CREATE TABLE balance
(account int, balance_date timestamp, balance int)
DISTRIBUTED BY (account, balance_date);
INSERT INTO balance
values (1111,'01/01/2014', 100),
(1111, '02/01/2014', 156),
(1111, '03/01/2014', 300),
(1111, '04/01/2014', 300),
(1111, '07/01/2014', 468),
(1112, '02/01/2014', 300),
(1112, '03/01/2014', 300),
(1112, '06/01/2014', 300),
(1112, '07/01/2014', 350),
(1112, '08/01/2014', 400),
(1112, '09/01/2014', 450),
(1113, '01/01/2014', 30),
(1113, '02/01/2014', 40),
(1113, '03/01/2014', 45),
(1113, '06/01/2014', 45),
(1113, '07/01/2014', 60),
(1113, '08/01/2014', 50),
(1113, '09/01/2014', 20),
(1113, '10/01/2014', 10);
CREATE TABLE calendar
(calendar_date timestamp, business_day_ind boolean)
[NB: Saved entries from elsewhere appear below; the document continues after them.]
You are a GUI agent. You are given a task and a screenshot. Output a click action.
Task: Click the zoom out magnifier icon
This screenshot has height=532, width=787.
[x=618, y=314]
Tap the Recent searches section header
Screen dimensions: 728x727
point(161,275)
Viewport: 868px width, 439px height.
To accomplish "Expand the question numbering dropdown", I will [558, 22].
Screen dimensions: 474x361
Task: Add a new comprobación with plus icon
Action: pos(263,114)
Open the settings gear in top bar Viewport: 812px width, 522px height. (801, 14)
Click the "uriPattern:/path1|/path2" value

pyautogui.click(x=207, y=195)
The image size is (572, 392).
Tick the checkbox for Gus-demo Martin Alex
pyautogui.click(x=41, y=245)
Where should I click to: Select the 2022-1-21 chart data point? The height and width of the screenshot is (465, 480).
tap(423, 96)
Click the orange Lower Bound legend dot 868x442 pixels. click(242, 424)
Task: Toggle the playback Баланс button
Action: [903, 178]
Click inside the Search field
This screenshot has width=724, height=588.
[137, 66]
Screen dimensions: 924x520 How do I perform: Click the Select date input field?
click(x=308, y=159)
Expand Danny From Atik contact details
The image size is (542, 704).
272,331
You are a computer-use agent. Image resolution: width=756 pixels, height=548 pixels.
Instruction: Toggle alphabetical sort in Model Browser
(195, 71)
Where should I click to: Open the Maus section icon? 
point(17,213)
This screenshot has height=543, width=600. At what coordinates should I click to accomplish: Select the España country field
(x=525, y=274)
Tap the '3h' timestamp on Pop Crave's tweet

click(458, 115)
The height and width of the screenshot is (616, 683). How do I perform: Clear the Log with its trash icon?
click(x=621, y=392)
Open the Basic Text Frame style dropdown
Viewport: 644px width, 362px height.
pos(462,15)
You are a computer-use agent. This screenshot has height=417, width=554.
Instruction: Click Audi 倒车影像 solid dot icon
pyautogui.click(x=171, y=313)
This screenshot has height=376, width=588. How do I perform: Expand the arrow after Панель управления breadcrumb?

DISTRIBUTED BY (calendar_date);
INSERT INTO calendar
values ('01/01/2014', false),
('02/01/2014', true),
('03/01/2014', true),
('04/01/2014', false),
('05/01/2014', false),
('06/01/2014', true),
('07/01/2014', true),
('08/01/2014', true),
('09/01/2014', true),
('10/01/2014', true);
analyze balance;
analyze calendar;
And now the query.
select d.account, d.my_date, b.balance, c.business_day_ind
from (
select account, start_date + interval '1 month' * (generate_series(0, duration)) AS my_date
from (
select account, start_date, (date_part('year', duration) * 12 + date_part('month', duration))::int as duration
from (
select start_date, age(end_date, start_date) as duration, account
from (
select account, min(balance_date) as start_date, max(balance_date) as end_date
from balance
group by account
) as sub1
) as sub2
) sub3
) as d
left outer join balance b on d.account = b.account and d.my_date = b.balance_date
join calendar c on c.calendar_date = d.my_date
order by d.account, d.my_date;
Results:
account | my_date | balance | business_day_ind
---------+---------------------+---------+------------------
1111 | 2014-01-01 00:00:00 | 100 | f
1111 | 2014-02-01 00:00:00 | 156 | t
1111 | 2014-03-01 00:00:00 | 300 | t
1111 | 2014-04-01 00:00:00 | 300 | f
1111 | 2014-05-01 00:00:00 | | f
1111 | 2014-06-01 00:00:00 | | t
1111 | 2014-07-01 00:00:00 | 468 | t
1112 | 2014-02-01 00:00:00 | 300 | t
1112 | 2014-03-01 00:00:00 | 300 | t
1112 | 2014-04-01 00:00:00 | | f
1112 | 2014-05-01 00:00:00 | | f
1112 | 2014-06-01 00:00:00 | 300 | t
1112 | 2014-07-01 00:00:00 | 350 | t
1112 | 2014-08-01 00:00:00 | 400 | t
1112 | 2014-09-01 00:00:00 | 450 | t
1113 | 2014-01-01 00:00:00 | 30 | f
1113 | 2014-02-01 00:00:00 | 40 | t
1113 | 2014-03-01 00:00:00 | 45 | t
1113 | 2014-04-01 00:00:00 | | f
1113 | 2014-05-01 00:00:00 | | f
1113 | 2014-06-01 00:00:00 | 45 | t
1113 | 2014-07-01 00:00:00 | 60 | t
1113 | 2014-08-01 00:00:00 | 50 | t
1113 | 2014-09-01 00:00:00 | 20 | t
1113 | 2014-10-01 00:00:00 | 10 | t
(25 rows)
I had to get the min and max dates for each account and then use generate_series to generate the months between the two dates. It would have been a bit cleaner query if you wanted a record for each day but I had to use another subquery to get the results at a monthly level.